Output only the lines of the entries that follow, starting at the one with "Open the more options ellipsis menu" and running down to the one with "Click the 'S'", both included and unchanged.

[Saved data entries]:
-*-

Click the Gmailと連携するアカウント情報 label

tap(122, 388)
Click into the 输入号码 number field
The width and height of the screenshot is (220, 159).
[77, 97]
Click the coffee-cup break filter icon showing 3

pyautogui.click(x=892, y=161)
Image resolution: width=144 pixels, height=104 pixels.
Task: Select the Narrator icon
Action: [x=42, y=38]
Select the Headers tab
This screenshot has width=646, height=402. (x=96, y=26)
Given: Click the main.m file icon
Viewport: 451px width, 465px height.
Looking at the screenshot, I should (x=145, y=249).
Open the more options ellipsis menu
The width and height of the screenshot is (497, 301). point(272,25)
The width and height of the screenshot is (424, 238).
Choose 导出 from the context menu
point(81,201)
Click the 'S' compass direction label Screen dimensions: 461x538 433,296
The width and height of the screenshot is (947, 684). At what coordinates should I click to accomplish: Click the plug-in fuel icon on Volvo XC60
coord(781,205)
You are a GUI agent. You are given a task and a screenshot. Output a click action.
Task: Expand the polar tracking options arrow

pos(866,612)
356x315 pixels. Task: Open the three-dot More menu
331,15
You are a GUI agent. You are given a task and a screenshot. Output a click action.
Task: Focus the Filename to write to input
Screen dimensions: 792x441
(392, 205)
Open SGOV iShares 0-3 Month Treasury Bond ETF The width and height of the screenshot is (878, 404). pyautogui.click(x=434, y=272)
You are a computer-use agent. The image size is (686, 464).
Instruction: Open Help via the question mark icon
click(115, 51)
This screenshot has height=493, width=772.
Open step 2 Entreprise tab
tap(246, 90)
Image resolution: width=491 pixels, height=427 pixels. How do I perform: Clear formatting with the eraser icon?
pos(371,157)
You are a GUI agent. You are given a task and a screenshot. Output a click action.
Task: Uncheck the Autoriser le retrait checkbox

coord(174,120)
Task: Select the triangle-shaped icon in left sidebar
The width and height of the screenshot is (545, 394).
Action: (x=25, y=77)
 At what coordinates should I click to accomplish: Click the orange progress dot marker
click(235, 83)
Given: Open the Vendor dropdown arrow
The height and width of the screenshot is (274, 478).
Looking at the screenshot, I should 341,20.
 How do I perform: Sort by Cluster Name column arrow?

-*-

[Response area]:
Open the more options ellipsis menu
The width and height of the screenshot is (497, 301). point(272,25)
The width and height of the screenshot is (424, 238).
Choose 导出 from the context menu
point(81,201)
Click the 'S' compass direction label Screen dimensions: 461x538 433,296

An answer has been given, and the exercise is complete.